Element lookup records:
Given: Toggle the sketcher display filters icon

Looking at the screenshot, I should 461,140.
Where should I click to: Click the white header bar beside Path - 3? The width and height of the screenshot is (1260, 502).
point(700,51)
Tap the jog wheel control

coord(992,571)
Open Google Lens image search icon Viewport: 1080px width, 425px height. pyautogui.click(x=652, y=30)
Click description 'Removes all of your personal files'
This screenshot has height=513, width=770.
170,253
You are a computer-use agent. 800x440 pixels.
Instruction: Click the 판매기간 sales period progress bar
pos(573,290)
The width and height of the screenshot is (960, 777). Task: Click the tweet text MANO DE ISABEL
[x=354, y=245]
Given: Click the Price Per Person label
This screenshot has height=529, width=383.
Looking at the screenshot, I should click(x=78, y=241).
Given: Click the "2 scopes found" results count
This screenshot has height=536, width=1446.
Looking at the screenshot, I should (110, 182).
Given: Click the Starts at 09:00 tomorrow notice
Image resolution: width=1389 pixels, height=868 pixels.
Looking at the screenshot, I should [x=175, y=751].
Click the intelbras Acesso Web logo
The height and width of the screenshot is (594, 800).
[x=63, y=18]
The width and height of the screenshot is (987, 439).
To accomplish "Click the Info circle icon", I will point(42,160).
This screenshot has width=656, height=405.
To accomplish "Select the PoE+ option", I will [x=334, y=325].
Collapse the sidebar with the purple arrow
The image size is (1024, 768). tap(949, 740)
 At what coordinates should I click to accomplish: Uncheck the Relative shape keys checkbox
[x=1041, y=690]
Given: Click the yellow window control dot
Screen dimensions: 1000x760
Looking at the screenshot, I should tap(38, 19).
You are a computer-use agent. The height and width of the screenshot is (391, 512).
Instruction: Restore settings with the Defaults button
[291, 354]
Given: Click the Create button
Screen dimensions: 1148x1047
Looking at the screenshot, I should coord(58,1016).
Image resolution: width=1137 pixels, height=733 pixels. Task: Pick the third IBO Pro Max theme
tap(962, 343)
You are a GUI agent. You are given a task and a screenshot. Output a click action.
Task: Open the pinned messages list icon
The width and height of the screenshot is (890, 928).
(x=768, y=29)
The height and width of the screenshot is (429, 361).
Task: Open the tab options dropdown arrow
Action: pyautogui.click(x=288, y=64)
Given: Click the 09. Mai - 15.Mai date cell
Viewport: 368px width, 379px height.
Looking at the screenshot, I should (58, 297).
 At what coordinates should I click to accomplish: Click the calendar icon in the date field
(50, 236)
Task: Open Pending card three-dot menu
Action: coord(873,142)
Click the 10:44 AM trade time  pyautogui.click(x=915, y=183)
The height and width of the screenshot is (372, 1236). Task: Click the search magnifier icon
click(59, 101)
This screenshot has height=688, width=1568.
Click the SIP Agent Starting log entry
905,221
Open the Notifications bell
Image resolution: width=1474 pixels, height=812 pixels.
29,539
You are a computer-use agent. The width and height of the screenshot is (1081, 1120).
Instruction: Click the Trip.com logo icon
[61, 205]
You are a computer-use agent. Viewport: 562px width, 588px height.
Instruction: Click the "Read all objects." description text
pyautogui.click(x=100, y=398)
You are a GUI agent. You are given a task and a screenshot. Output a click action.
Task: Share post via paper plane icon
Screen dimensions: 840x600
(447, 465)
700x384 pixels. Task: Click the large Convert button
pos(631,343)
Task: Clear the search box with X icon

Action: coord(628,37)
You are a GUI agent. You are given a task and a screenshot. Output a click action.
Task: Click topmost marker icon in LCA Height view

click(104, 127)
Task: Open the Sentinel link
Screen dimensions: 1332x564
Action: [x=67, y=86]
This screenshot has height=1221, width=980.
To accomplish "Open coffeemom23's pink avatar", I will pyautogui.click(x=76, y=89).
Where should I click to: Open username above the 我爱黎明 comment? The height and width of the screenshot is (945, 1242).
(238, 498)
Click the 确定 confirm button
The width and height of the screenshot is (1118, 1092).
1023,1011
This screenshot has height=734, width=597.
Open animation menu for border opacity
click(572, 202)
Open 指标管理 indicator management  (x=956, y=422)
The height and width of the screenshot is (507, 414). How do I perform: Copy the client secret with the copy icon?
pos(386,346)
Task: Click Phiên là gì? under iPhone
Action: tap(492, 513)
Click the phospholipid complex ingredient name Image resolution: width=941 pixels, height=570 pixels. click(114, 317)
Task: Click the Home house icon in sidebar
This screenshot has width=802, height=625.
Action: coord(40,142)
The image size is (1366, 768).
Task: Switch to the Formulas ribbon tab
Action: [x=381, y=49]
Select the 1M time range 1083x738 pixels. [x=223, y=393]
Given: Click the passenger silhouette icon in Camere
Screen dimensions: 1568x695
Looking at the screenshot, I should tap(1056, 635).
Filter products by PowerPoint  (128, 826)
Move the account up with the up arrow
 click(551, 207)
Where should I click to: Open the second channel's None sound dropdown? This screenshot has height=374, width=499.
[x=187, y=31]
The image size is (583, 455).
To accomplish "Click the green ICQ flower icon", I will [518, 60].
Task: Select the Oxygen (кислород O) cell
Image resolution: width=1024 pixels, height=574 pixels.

EXERCISE TASK:
Render the lines of the material above as a numbered list, skipping any blank lines.

RESPONSE TO THE TASK:
1. Given: Toggle the sketcher display filters icon
2. Looking at the screenshot, I should 461,140.
3. Where should I click to: Click the white header bar beside Path - 3? The width and height of the screenshot is (1260, 502).
4. point(700,51)
5. Tap the jog wheel control
6. coord(992,571)
7. Open Google Lens image search icon Viewport: 1080px width, 425px height. pyautogui.click(x=652, y=30)
8. Click description 'Removes all of your personal files'
9. This screenshot has height=513, width=770.
10. 170,253
11. You are a computer-use agent. 800x440 pixels.
12. Instruction: Click the 판매기간 sales period progress bar
13. pos(573,290)
14. The width and height of the screenshot is (960, 777). Task: Click the tweet text MANO DE ISABEL
15. [x=354, y=245]
16. Given: Click the Price Per Person label
17. This screenshot has height=529, width=383.
18. Looking at the screenshot, I should click(x=78, y=241).
19. Given: Click the "2 scopes found" results count
20. This screenshot has height=536, width=1446.
21. Looking at the screenshot, I should (110, 182).
22. Given: Click the Starts at 09:00 tomorrow notice
23. Image resolution: width=1389 pixels, height=868 pixels.
24. Looking at the screenshot, I should [x=175, y=751].
25. Click the intelbras Acesso Web logo
26. The height and width of the screenshot is (594, 800).
27. [x=63, y=18]
28. The width and height of the screenshot is (987, 439).
29. To accomplish "Click the Info circle icon", I will point(42,160).
30. This screenshot has width=656, height=405.
31. To accomplish "Select the PoE+ option", I will [x=334, y=325].
32. Collapse the sidebar with the purple arrow
33. The image size is (1024, 768). tap(949, 740)
34.  At what coordinates should I click to accomplish: Uncheck the Relative shape keys checkbox
35. [x=1041, y=690]
36. Given: Click the yellow window control dot
37. Screen dimensions: 1000x760
38. Looking at the screenshot, I should tap(38, 19).
39. You are a computer-use agent. The height and width of the screenshot is (391, 512).
40. Instruction: Restore settings with the Defaults button
41. [291, 354]
42. Given: Click the Create button
43. Screen dimensions: 1148x1047
44. Looking at the screenshot, I should coord(58,1016).
45. Image resolution: width=1137 pixels, height=733 pixels. Task: Pick the third IBO Pro Max theme
46. tap(962, 343)
47. You are a GUI agent. You are given a task and a screenshot. Output a click action.
48. Task: Open the pinned messages list icon
49. The width and height of the screenshot is (890, 928).
50. (x=768, y=29)
51. The height and width of the screenshot is (429, 361).
52. Task: Open the tab options dropdown arrow
53. Action: pyautogui.click(x=288, y=64)
54. Given: Click the 09. Mai - 15.Mai date cell
55. Viewport: 368px width, 379px height.
56. Looking at the screenshot, I should (58, 297).
57.  At what coordinates should I click to accomplish: Click the calendar icon in the date field
58. (50, 236)
59. Task: Open Pending card three-dot menu
60. Action: coord(873,142)
61. Click the 10:44 AM trade time  pyautogui.click(x=915, y=183)
62. The height and width of the screenshot is (372, 1236). Task: Click the search magnifier icon
63. click(59, 101)
64. This screenshot has height=688, width=1568.
65. Click the SIP Agent Starting log entry
66. 905,221
67. Open the Notifications bell
68. Image resolution: width=1474 pixels, height=812 pixels.
69. 29,539
70. You are a computer-use agent. The width and height of the screenshot is (1081, 1120).
71. Instruction: Click the Trip.com logo icon
72. [61, 205]
73. You are a computer-use agent. Viewport: 562px width, 588px height.
74. Instruction: Click the "Read all objects." description text
75. pyautogui.click(x=100, y=398)
76. You are a GUI agent. You are given a task and a screenshot. Output a click action.
77. Task: Share post via paper plane icon
78. Screen dimensions: 840x600
79. (447, 465)
80. 700x384 pixels. Task: Click the large Convert button
81. pos(631,343)
82. Task: Clear the search box with X icon
83. Action: coord(628,37)
84. You are a GUI agent. You are given a task and a screenshot. Output a click action.
85. Task: Click topmost marker icon in LCA Height view
86. click(104, 127)
87. Task: Open the Sentinel link
88. Screen dimensions: 1332x564
89. Action: [x=67, y=86]
90. This screenshot has height=1221, width=980.
91. To accomplish "Open coffeemom23's pink avatar", I will pyautogui.click(x=76, y=89).
92. Where should I click to: Open username above the 我爱黎明 comment? The height and width of the screenshot is (945, 1242).
93. (238, 498)
94. Click the 确定 confirm button
95. The width and height of the screenshot is (1118, 1092).
96. 1023,1011
97. This screenshot has height=734, width=597.
98. Open animation menu for border opacity
99. click(572, 202)
100. Open 指标管理 indicator management  (x=956, y=422)
101. The height and width of the screenshot is (507, 414). How do I perform: Copy the client secret with the copy icon?
102. pos(386,346)
103. Task: Click Phiên là gì? under iPhone
104. Action: tap(492, 513)
105. Click the phospholipid complex ingredient name Image resolution: width=941 pixels, height=570 pixels. click(114, 317)
106. Task: Click the Home house icon in sidebar
107. This screenshot has width=802, height=625.
108. Action: coord(40,142)
109. The image size is (1366, 768).
110. Task: Switch to the Formulas ribbon tab
111. Action: [x=381, y=49]
112. Select the 1M time range 1083x738 pixels. [x=223, y=393]
113. Given: Click the passenger silhouette icon in Camere
114. Screen dimensions: 1568x695
115. Looking at the screenshot, I should tap(1056, 635).
116. Filter products by PowerPoint  (128, 826)
117. Move the account up with the up arrow
118.  click(551, 207)
119. Where should I click to: Open the second channel's None sound dropdown? This screenshot has height=374, width=499.
120. [x=187, y=31]
121. The image size is (583, 455).
122. To accomplish "Click the green ICQ flower icon", I will [518, 60].
123. Task: Select the Oxygen (кислород O) cell
124. Image resolution: width=1024 pixels, height=574 pixels.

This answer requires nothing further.